From the first line to the last, transcribe the data exactly.

★ ★ ★

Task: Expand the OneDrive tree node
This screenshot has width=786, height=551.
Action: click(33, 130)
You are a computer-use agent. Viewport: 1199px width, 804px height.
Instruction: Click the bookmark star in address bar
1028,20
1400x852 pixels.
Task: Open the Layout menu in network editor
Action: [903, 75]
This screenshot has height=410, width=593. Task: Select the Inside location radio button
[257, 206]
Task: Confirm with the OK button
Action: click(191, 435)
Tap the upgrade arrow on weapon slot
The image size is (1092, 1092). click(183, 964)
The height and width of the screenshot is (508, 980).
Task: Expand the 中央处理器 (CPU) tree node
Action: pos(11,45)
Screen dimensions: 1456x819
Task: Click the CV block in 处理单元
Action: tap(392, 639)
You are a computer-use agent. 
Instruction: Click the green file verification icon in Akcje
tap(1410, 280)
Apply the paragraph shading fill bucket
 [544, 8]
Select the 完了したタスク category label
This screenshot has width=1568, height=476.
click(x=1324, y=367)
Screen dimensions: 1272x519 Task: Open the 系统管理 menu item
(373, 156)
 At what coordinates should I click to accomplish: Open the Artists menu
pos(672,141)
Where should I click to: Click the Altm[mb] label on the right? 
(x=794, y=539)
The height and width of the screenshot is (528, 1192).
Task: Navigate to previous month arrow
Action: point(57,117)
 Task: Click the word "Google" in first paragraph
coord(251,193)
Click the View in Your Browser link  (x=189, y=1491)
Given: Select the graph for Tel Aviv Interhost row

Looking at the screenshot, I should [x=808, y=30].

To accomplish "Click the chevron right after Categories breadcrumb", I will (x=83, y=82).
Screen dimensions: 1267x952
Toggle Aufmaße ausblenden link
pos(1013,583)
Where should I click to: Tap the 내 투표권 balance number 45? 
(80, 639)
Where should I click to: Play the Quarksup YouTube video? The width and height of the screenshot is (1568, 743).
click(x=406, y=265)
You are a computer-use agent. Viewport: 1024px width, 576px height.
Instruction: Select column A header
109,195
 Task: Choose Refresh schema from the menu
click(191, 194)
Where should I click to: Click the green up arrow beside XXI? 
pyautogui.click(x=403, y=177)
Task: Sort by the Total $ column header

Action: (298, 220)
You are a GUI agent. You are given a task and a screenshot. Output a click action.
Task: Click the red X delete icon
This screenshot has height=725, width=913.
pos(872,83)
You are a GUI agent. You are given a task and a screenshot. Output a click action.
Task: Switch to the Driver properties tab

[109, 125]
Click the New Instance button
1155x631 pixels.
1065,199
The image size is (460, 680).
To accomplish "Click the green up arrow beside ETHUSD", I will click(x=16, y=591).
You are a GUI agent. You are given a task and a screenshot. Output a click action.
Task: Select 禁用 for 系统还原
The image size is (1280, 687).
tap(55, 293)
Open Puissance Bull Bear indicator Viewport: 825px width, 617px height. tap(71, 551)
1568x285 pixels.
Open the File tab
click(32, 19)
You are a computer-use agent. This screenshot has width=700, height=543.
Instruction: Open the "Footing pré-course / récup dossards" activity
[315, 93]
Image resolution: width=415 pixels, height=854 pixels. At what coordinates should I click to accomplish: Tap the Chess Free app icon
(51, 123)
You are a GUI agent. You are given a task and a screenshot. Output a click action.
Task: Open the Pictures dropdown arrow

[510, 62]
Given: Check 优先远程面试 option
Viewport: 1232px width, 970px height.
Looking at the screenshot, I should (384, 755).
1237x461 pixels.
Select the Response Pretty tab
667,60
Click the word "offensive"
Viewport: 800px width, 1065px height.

★ ★ ★

» **Exercise output**:
Task: Expand the OneDrive tree node
This screenshot has width=786, height=551.
Action: click(33, 130)
You are a computer-use agent. Viewport: 1199px width, 804px height.
Instruction: Click the bookmark star in address bar
1028,20
1400x852 pixels.
Task: Open the Layout menu in network editor
Action: [903, 75]
This screenshot has height=410, width=593. Task: Select the Inside location radio button
[257, 206]
Task: Confirm with the OK button
Action: click(191, 435)
Tap the upgrade arrow on weapon slot
The image size is (1092, 1092). click(183, 964)
The height and width of the screenshot is (508, 980).
Task: Expand the 中央处理器 (CPU) tree node
Action: pos(11,45)
Screen dimensions: 1456x819
Task: Click the CV block in 处理单元
Action: tap(392, 639)
You are a computer-use agent. 
Instruction: Click the green file verification icon in Akcje
tap(1410, 280)
Apply the paragraph shading fill bucket
 [544, 8]
Select the 完了したタスク category label
This screenshot has width=1568, height=476.
click(x=1324, y=367)
Screen dimensions: 1272x519 Task: Open the 系统管理 menu item
(373, 156)
 At what coordinates should I click to accomplish: Open the Artists menu
pos(672,141)
Where should I click to: Click the Altm[mb] label on the right? 
(x=794, y=539)
The height and width of the screenshot is (528, 1192).
Task: Navigate to previous month arrow
Action: point(57,117)
 Task: Click the word "Google" in first paragraph
coord(251,193)
Click the View in Your Browser link  (x=189, y=1491)
Given: Select the graph for Tel Aviv Interhost row

Looking at the screenshot, I should [x=808, y=30].

To accomplish "Click the chevron right after Categories breadcrumb", I will (x=83, y=82).
Screen dimensions: 1267x952
Toggle Aufmaße ausblenden link
pos(1013,583)
Where should I click to: Tap the 내 투표권 balance number 45? 
(80, 639)
Where should I click to: Play the Quarksup YouTube video? The width and height of the screenshot is (1568, 743).
click(x=406, y=265)
You are a computer-use agent. Viewport: 1024px width, 576px height.
Instruction: Select column A header
109,195
 Task: Choose Refresh schema from the menu
click(191, 194)
Where should I click to: Click the green up arrow beside XXI? 
pyautogui.click(x=403, y=177)
Task: Sort by the Total $ column header

Action: (298, 220)
You are a GUI agent. You are given a task and a screenshot. Output a click action.
Task: Click the red X delete icon
This screenshot has height=725, width=913.
pos(872,83)
You are a GUI agent. You are given a task and a screenshot. Output a click action.
Task: Switch to the Driver properties tab

[109, 125]
Click the New Instance button
1155x631 pixels.
1065,199
The image size is (460, 680).
To accomplish "Click the green up arrow beside ETHUSD", I will click(x=16, y=591).
You are a GUI agent. You are given a task and a screenshot. Output a click action.
Task: Select 禁用 for 系统还原
The image size is (1280, 687).
tap(55, 293)
Open Puissance Bull Bear indicator Viewport: 825px width, 617px height. tap(71, 551)
1568x285 pixels.
Open the File tab
click(32, 19)
You are a computer-use agent. This screenshot has width=700, height=543.
Instruction: Open the "Footing pré-course / récup dossards" activity
[315, 93]
Image resolution: width=415 pixels, height=854 pixels. At what coordinates should I click to accomplish: Tap the Chess Free app icon
(51, 123)
You are a GUI agent. You are given a task and a screenshot. Output a click action.
Task: Open the Pictures dropdown arrow

[510, 62]
Given: Check 优先远程面试 option
Viewport: 1232px width, 970px height.
Looking at the screenshot, I should (384, 755).
1237x461 pixels.
Select the Response Pretty tab
667,60
Click the word "offensive"
Viewport: 800px width, 1065px height.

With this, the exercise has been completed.